== What is being asked ==
Your task is to filter the data below down to the lines holding "badge".

[Exercise inputs]

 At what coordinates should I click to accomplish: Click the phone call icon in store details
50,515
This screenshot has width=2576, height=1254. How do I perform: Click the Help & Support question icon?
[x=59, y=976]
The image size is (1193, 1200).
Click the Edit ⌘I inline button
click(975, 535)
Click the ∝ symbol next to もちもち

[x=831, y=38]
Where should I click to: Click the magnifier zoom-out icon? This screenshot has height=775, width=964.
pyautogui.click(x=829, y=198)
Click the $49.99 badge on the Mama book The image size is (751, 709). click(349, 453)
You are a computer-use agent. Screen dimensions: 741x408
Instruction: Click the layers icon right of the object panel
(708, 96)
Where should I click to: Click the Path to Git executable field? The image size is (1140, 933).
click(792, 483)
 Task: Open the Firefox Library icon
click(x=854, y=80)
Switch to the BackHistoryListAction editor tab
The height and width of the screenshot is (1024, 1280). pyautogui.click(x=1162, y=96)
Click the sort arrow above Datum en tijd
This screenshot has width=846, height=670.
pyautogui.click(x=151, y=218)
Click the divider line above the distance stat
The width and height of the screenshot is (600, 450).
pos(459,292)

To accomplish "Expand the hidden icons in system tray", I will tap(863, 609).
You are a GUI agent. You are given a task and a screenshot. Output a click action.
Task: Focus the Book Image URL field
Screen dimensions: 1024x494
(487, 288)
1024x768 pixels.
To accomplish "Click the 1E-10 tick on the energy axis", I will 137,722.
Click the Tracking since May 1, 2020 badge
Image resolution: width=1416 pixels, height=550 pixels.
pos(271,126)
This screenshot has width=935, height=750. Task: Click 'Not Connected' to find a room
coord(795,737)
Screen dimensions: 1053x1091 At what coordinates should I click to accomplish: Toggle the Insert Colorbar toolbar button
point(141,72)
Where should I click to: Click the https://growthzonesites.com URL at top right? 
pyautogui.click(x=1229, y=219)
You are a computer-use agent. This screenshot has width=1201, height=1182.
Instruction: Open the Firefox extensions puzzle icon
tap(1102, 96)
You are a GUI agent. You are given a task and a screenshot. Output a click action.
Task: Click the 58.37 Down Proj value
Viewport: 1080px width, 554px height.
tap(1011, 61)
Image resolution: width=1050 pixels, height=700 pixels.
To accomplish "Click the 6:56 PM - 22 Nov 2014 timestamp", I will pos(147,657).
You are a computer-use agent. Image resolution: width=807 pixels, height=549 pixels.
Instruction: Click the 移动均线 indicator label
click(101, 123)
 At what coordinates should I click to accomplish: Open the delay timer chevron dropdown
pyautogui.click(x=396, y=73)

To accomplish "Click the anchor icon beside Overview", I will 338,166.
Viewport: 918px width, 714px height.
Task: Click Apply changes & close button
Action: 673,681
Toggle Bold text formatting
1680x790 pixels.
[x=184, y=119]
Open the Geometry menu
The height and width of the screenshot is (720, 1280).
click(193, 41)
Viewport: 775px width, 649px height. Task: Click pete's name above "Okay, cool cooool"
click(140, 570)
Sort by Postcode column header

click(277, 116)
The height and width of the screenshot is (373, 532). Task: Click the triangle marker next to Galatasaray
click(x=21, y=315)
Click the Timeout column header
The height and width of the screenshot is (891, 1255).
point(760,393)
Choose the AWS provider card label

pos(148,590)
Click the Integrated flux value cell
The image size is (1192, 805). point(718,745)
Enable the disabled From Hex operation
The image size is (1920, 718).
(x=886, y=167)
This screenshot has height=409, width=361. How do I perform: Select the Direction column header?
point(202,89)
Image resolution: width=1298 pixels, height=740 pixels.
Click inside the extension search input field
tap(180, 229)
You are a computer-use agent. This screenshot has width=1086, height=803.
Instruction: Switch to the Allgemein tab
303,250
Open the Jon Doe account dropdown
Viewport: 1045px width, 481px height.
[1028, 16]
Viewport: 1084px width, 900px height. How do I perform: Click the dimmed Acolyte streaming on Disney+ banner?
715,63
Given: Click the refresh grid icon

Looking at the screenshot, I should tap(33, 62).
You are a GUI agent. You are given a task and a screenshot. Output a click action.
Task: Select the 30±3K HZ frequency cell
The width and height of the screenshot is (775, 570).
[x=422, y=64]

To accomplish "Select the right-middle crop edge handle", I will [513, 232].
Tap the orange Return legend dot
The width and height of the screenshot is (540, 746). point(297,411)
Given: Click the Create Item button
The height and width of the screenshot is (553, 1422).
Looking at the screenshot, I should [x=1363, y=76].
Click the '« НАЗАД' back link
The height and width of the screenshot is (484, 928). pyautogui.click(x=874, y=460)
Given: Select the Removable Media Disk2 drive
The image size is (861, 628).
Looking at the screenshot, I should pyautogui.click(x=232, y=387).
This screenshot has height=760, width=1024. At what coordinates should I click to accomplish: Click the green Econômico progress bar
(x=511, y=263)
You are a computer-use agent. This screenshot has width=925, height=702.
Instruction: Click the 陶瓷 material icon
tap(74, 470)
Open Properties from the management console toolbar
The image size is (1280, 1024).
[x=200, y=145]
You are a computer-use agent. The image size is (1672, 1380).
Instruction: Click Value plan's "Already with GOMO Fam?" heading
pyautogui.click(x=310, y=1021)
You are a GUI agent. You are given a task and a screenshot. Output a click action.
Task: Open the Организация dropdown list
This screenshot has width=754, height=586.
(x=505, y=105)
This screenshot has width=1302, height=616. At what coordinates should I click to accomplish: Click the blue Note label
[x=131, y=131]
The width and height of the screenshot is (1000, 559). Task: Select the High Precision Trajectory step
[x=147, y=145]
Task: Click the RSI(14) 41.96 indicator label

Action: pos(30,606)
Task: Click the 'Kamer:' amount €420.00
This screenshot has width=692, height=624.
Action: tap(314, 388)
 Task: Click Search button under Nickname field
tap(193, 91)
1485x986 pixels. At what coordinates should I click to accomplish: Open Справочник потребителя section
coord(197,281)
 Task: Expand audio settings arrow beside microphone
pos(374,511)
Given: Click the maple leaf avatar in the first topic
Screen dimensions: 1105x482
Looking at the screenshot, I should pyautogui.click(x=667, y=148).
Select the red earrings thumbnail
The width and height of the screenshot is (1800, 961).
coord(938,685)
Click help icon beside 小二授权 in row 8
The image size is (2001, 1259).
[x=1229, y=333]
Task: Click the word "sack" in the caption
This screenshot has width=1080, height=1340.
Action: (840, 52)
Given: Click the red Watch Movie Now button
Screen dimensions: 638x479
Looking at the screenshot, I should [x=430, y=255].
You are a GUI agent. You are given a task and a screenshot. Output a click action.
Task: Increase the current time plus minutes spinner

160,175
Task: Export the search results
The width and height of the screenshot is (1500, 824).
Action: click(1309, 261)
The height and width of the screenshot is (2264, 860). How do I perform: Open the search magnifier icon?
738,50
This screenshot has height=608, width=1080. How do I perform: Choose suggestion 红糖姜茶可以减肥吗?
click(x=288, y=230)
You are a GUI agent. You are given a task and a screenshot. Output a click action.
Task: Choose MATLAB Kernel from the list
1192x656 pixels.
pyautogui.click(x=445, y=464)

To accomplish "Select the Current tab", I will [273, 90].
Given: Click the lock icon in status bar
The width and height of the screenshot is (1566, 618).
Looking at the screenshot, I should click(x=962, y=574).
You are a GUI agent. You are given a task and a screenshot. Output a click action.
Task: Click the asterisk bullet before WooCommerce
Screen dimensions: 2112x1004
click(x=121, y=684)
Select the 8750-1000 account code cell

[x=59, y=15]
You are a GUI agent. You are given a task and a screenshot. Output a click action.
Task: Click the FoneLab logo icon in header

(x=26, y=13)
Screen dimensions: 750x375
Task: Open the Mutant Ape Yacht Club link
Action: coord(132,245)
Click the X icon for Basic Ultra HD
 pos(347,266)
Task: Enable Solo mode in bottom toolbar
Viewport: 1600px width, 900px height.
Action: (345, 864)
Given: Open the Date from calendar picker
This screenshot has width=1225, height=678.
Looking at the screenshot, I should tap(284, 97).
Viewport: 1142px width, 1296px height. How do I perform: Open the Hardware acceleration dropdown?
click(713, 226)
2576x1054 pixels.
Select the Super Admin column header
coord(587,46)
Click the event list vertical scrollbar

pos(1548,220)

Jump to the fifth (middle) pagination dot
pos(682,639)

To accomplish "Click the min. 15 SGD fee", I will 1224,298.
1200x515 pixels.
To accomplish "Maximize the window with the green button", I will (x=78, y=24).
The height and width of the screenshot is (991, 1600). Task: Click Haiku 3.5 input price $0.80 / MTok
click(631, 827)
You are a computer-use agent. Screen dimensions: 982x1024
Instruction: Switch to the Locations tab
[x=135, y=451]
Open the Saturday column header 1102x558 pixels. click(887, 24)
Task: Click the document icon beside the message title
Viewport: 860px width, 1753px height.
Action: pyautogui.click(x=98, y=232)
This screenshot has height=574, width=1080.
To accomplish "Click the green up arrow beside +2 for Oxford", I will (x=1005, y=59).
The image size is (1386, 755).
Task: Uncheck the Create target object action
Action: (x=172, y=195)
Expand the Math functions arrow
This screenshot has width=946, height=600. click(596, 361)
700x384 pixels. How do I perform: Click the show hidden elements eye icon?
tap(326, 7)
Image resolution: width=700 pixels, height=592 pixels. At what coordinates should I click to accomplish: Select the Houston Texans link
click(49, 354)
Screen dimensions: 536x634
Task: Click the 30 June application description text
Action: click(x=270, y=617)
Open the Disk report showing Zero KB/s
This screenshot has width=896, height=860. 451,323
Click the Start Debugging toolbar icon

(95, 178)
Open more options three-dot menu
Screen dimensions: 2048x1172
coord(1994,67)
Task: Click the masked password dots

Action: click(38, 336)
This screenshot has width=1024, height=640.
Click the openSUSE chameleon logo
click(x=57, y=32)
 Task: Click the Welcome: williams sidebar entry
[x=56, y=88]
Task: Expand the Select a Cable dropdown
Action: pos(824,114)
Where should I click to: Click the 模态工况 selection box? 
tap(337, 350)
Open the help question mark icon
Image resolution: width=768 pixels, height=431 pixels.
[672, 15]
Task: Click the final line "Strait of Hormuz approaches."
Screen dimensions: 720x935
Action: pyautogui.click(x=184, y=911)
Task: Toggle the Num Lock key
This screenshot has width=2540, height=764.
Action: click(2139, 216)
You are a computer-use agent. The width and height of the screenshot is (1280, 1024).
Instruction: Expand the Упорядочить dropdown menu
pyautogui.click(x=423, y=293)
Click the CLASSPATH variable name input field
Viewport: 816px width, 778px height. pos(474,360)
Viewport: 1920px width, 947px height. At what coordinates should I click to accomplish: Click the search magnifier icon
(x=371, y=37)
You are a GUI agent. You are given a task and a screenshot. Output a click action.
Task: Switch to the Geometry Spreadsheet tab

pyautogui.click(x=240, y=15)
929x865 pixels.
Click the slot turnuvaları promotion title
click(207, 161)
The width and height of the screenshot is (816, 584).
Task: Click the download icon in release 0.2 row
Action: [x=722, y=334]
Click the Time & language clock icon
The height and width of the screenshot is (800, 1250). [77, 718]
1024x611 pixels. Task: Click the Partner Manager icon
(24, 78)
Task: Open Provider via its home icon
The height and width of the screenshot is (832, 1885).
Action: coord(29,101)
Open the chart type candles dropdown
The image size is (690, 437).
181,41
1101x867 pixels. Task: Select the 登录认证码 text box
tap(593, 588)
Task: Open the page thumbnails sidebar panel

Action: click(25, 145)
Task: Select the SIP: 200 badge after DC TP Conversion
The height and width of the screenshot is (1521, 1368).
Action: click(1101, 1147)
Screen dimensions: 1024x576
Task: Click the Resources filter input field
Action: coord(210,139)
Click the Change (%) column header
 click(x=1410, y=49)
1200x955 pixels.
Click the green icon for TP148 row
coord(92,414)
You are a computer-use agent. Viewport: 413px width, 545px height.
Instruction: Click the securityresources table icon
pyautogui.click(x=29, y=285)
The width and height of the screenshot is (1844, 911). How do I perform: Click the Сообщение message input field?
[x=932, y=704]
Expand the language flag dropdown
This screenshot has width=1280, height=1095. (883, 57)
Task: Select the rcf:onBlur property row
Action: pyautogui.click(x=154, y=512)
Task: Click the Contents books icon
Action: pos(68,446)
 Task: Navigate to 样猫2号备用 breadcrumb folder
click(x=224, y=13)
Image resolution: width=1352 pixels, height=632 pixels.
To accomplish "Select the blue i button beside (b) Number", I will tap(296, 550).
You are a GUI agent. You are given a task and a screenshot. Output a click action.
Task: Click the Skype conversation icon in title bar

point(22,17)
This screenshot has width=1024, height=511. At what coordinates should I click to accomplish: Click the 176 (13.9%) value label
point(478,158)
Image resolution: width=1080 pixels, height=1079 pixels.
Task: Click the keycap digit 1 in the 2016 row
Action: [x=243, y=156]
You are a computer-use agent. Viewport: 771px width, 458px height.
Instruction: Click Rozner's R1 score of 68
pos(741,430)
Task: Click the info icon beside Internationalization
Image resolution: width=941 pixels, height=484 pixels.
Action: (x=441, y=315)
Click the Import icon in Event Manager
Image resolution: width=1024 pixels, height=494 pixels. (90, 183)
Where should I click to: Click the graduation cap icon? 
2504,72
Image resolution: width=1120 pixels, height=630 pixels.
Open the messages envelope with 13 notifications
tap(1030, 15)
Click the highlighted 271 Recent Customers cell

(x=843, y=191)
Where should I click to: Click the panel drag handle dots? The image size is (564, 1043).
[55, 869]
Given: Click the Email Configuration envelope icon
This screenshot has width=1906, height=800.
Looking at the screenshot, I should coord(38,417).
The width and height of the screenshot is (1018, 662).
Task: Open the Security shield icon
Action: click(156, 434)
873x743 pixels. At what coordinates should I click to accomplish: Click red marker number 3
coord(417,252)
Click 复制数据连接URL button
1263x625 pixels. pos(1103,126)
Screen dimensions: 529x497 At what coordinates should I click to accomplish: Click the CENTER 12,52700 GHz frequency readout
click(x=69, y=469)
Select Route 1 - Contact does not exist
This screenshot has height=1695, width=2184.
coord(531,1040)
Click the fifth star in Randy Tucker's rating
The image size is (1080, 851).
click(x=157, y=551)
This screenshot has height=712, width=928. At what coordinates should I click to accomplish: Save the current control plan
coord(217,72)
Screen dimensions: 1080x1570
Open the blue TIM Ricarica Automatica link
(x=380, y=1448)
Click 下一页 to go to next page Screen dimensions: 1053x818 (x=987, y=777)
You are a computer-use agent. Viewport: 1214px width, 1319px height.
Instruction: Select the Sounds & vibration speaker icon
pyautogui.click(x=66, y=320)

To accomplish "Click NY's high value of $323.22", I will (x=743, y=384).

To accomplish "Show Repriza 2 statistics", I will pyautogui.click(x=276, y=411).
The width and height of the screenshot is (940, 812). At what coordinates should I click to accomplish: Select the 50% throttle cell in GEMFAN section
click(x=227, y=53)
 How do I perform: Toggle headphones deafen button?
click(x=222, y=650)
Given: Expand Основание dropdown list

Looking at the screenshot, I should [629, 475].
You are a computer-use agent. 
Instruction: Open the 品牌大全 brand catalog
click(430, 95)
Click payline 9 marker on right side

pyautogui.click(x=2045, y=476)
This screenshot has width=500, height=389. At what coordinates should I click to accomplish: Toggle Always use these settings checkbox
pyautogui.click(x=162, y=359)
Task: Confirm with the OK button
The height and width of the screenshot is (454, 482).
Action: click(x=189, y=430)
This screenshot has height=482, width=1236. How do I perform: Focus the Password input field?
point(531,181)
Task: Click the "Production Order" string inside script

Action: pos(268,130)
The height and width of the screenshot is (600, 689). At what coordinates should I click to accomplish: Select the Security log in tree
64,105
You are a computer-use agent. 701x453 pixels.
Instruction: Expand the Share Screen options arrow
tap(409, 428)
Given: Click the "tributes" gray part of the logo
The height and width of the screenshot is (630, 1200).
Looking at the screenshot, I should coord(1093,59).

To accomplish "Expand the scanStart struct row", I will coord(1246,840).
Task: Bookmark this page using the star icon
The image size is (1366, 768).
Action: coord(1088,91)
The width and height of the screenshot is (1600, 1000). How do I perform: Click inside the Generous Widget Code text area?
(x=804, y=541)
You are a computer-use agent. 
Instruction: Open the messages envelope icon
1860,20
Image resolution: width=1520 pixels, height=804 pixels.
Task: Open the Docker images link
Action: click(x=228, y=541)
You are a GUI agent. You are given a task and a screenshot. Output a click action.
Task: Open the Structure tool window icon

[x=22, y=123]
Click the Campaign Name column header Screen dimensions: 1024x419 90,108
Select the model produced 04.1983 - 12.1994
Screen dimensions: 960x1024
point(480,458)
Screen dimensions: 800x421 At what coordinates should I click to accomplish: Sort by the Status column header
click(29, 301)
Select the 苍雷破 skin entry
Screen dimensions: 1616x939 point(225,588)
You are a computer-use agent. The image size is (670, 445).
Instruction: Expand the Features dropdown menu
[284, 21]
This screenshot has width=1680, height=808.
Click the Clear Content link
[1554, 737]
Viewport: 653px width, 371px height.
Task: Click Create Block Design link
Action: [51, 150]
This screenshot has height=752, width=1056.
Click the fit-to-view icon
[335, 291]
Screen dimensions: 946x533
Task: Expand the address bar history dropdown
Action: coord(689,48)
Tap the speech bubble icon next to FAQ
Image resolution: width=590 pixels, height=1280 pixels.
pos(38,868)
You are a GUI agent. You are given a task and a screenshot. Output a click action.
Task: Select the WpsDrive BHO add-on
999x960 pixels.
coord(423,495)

[/Exercise inputs]

== Output of the task ==
Click the $49.99 badge on the Mama book The image size is (751, 709). click(349, 453)
Click the Tracking since May 1, 2020 badge
Task: Select the SIP: 200 badge after DC TP Conversion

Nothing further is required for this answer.